The Birkin was born in 1984 from a chance encounter on an Air France flight. Hermès CEO Jean-Louis Dumas found himself seated next to actress Jane Birkin, who was struggling to fit her belongings into an overflowing straw bag. He sketched a new bag design on his boarding pass, and the Birkin — named for her — entered production shortly after.
Each Birkin is made by a single artisan at an Hermès atelier in France, taking 18–25 hours to complete. The leather is sewn with linen thread using the saddle stitch technique, and every stitch is done by hand. No two Birkins are identical.
Sizes and Leathers
The Birkin comes in sizes from 25cm to 50cm, with 25, 30, 35, and 40 being most common. The standard leather is Togo (grainy, scratch-resistant calfskin) or Clemence (similar but slightly softer). Exotic leathers — crocodile, ostrich, alligator — can push prices into the hundreds of thousands.
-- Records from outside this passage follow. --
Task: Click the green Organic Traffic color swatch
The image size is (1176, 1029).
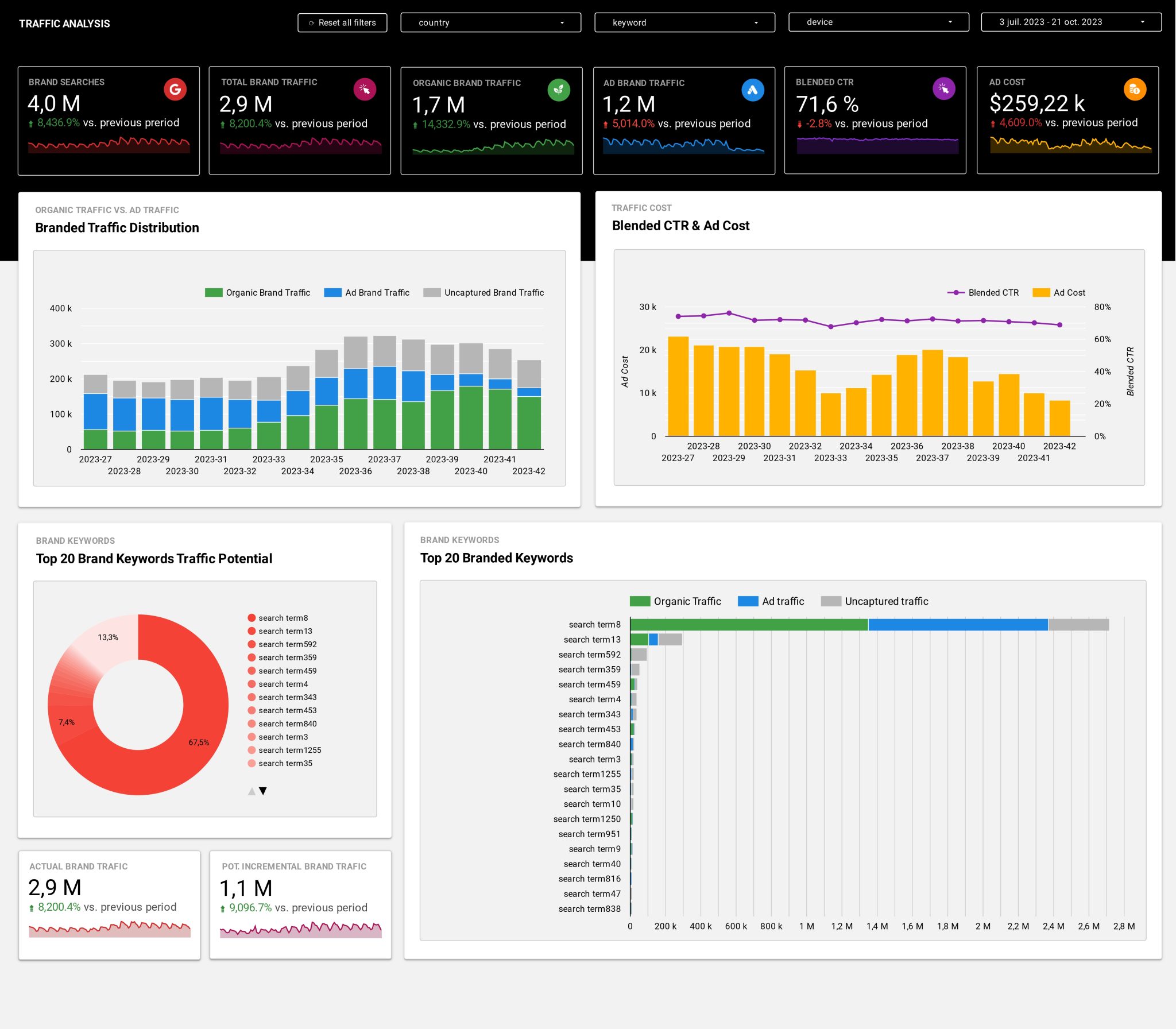Action: 639,601
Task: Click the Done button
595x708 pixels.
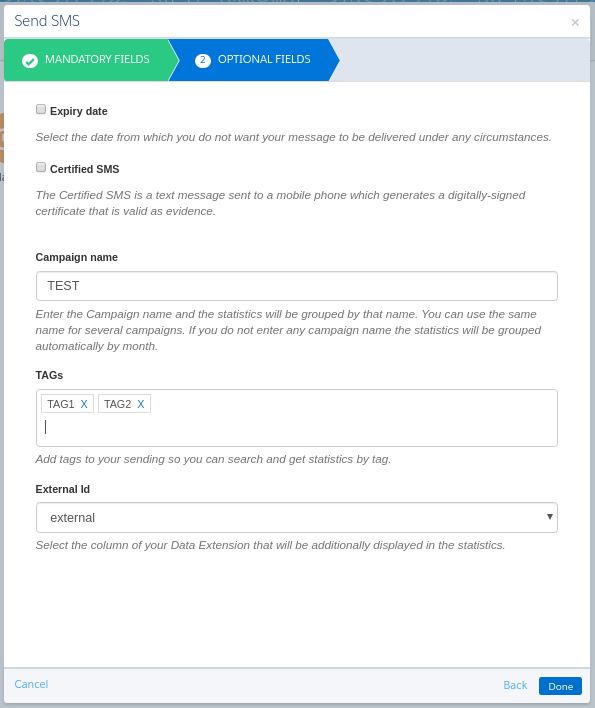Action: 560,686
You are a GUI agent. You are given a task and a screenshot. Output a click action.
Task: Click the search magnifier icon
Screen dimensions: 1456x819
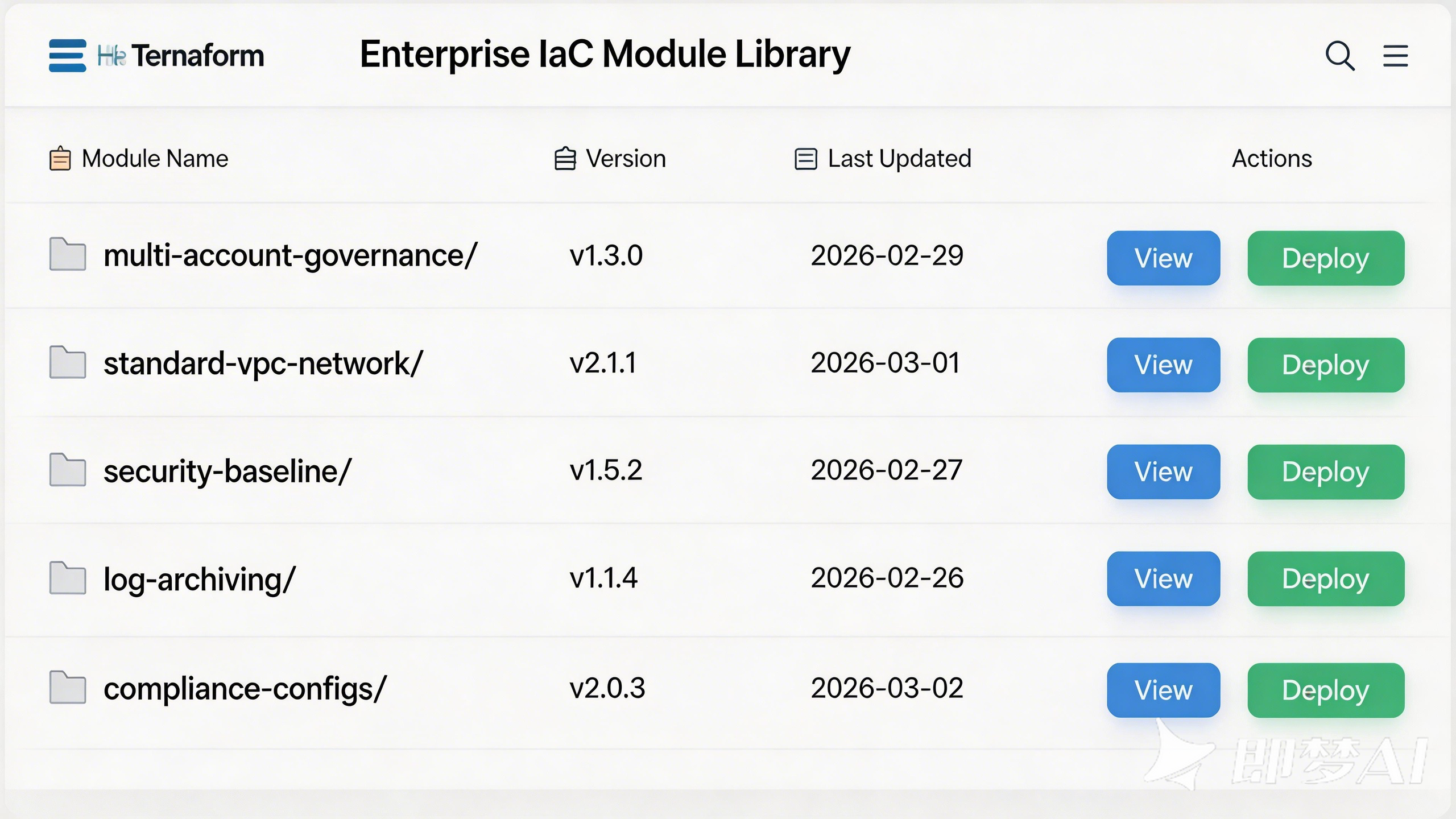(1340, 56)
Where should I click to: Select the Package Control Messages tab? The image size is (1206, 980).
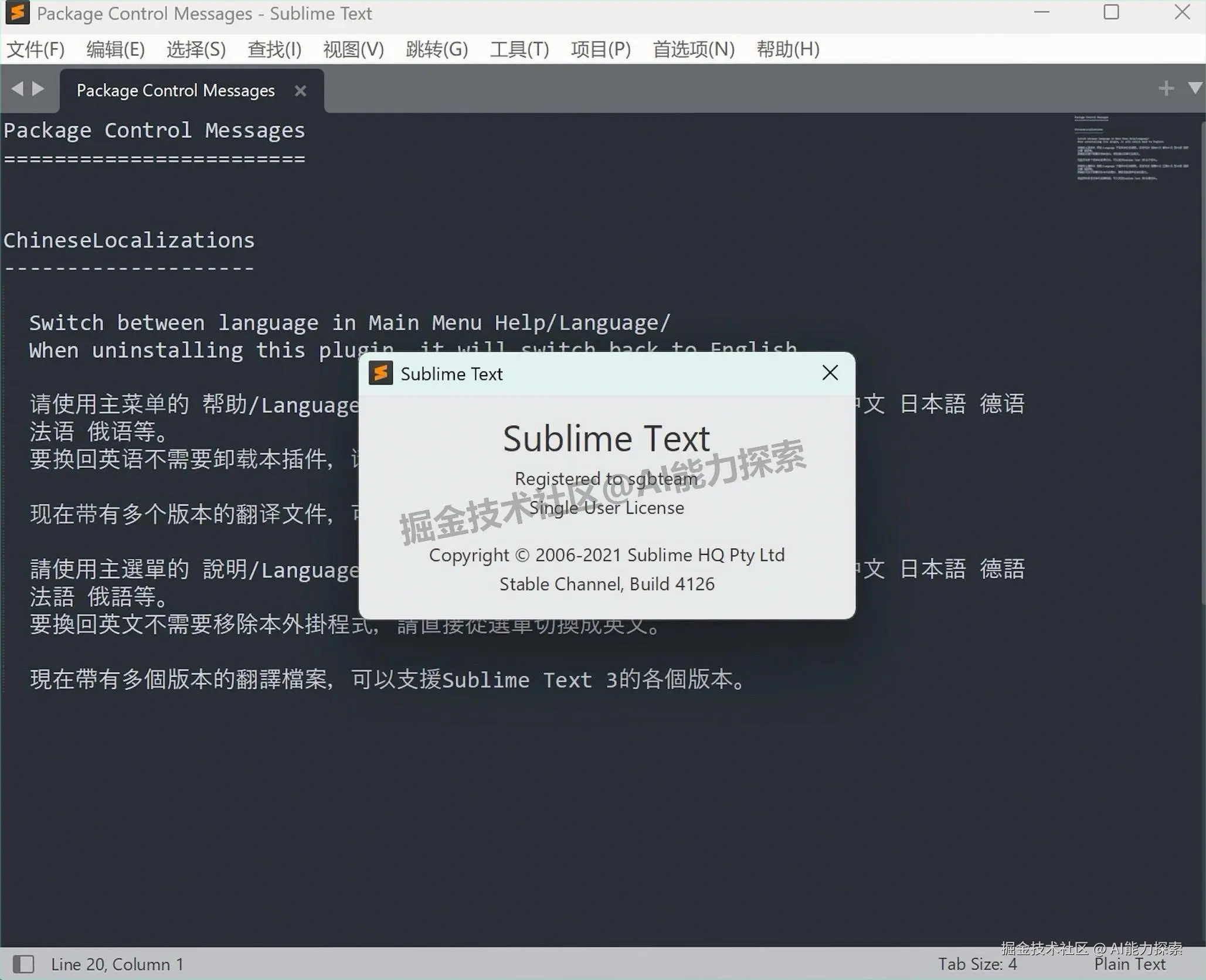(x=175, y=90)
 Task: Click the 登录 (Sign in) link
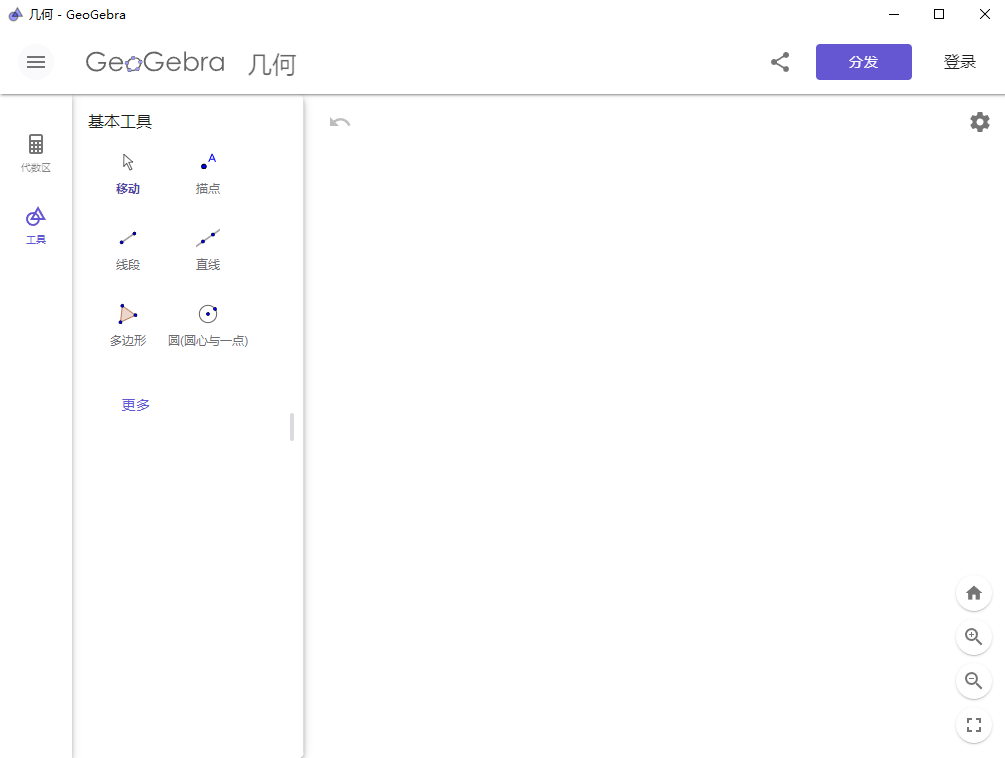[960, 62]
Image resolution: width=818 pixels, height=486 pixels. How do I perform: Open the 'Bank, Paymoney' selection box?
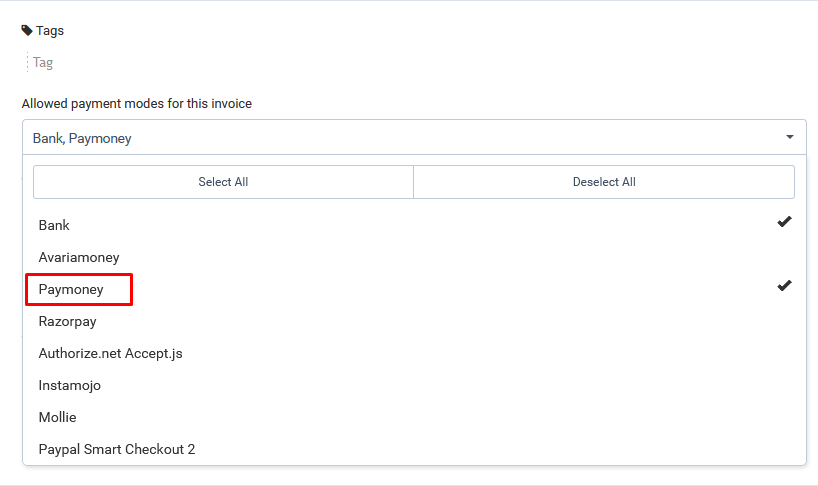400,138
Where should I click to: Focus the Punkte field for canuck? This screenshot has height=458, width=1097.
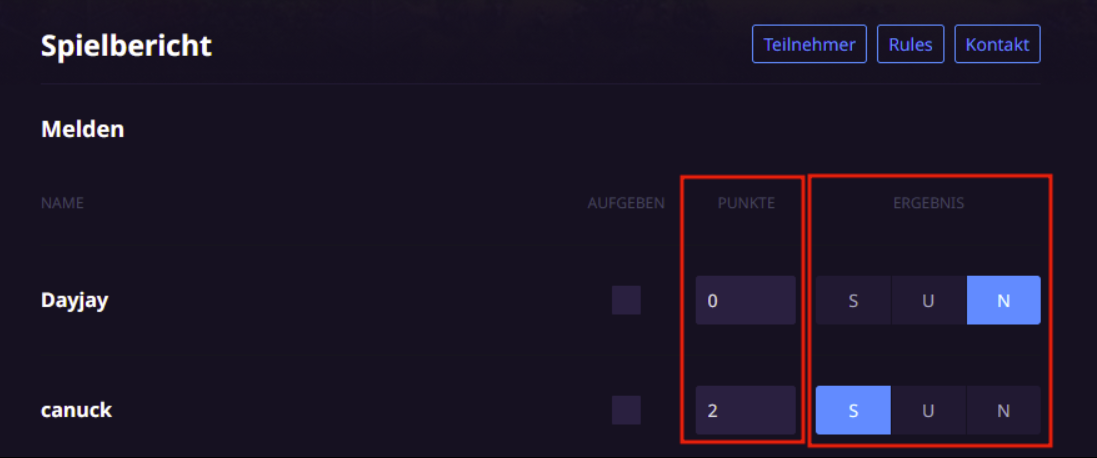pos(745,410)
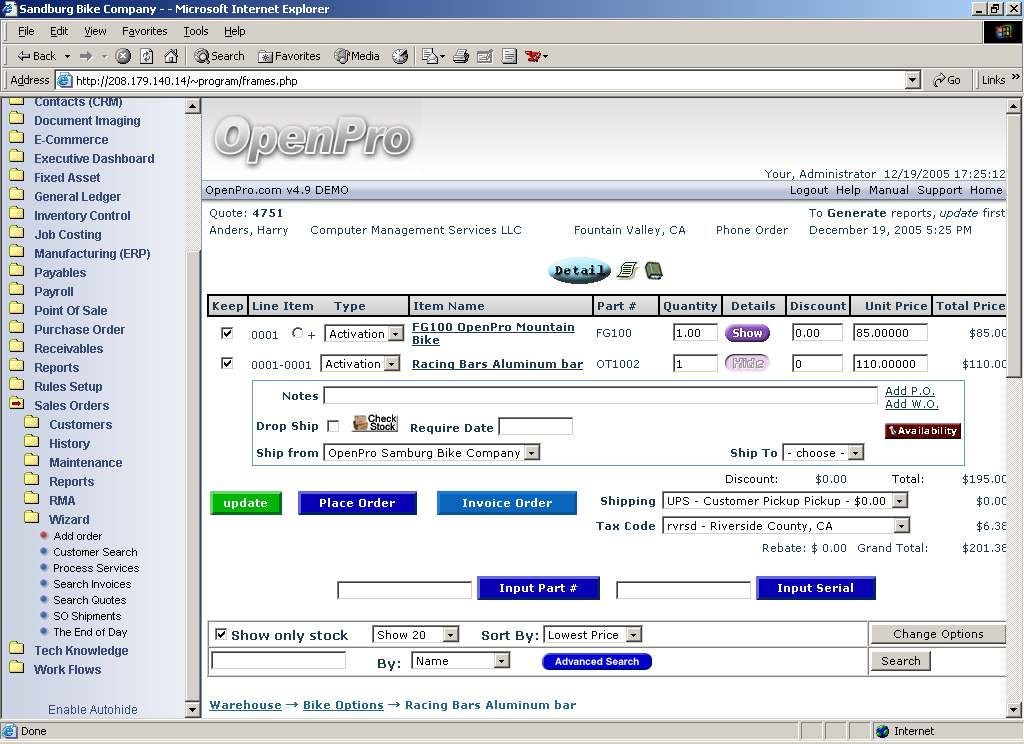Click the Check Stock icon

tap(375, 424)
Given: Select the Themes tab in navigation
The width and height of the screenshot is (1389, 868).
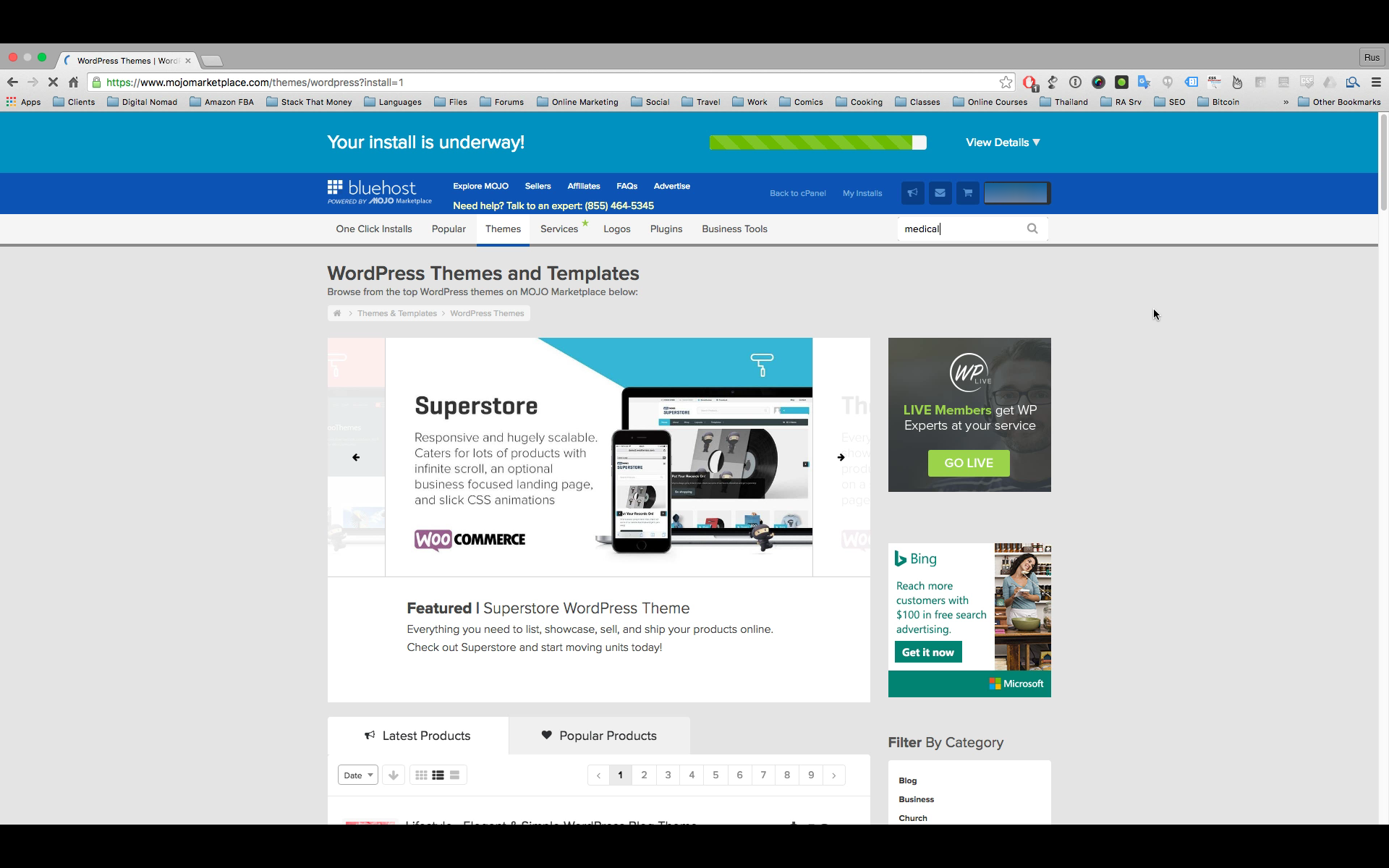Looking at the screenshot, I should [x=503, y=229].
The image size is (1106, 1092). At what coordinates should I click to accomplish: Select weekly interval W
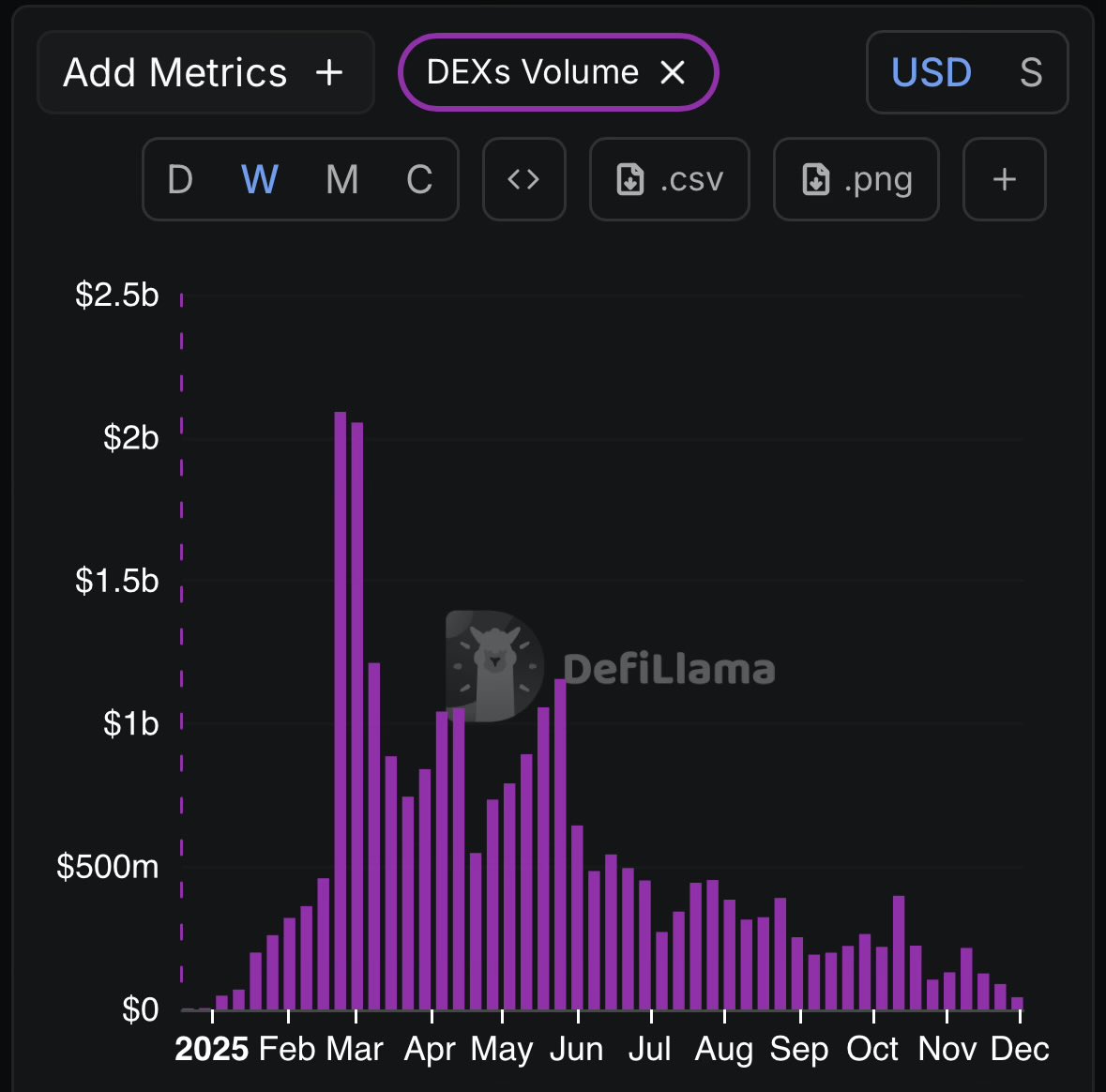point(260,179)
Hardware comes in palladium (silver-tone), gold, and brushed gold. The combination of size, leather, colour, and hardware creates thousands of possible configurations — which is part of why collecting Birkins becomes an obsession.
Investment and Resale
Multiple studies have shown that Birkins outperform gold and the S&P 500 as an investment over extended periods. A 25cm Togo Birkin in a neutral colour purchased at retail for around €9,000 in 2015 would sell for €18,000–€25,000 on the secondary market today. Rare colours, exotic leathers, and hardware combinations amplify the premium further.
Hermès does not sell Birkins on demand. The allocation system means building a purchasing history with a boutique before a Birkin is offered. This scarcity is structural and intentional, and it is what drives the secondary market to extraordinary premiums over retail.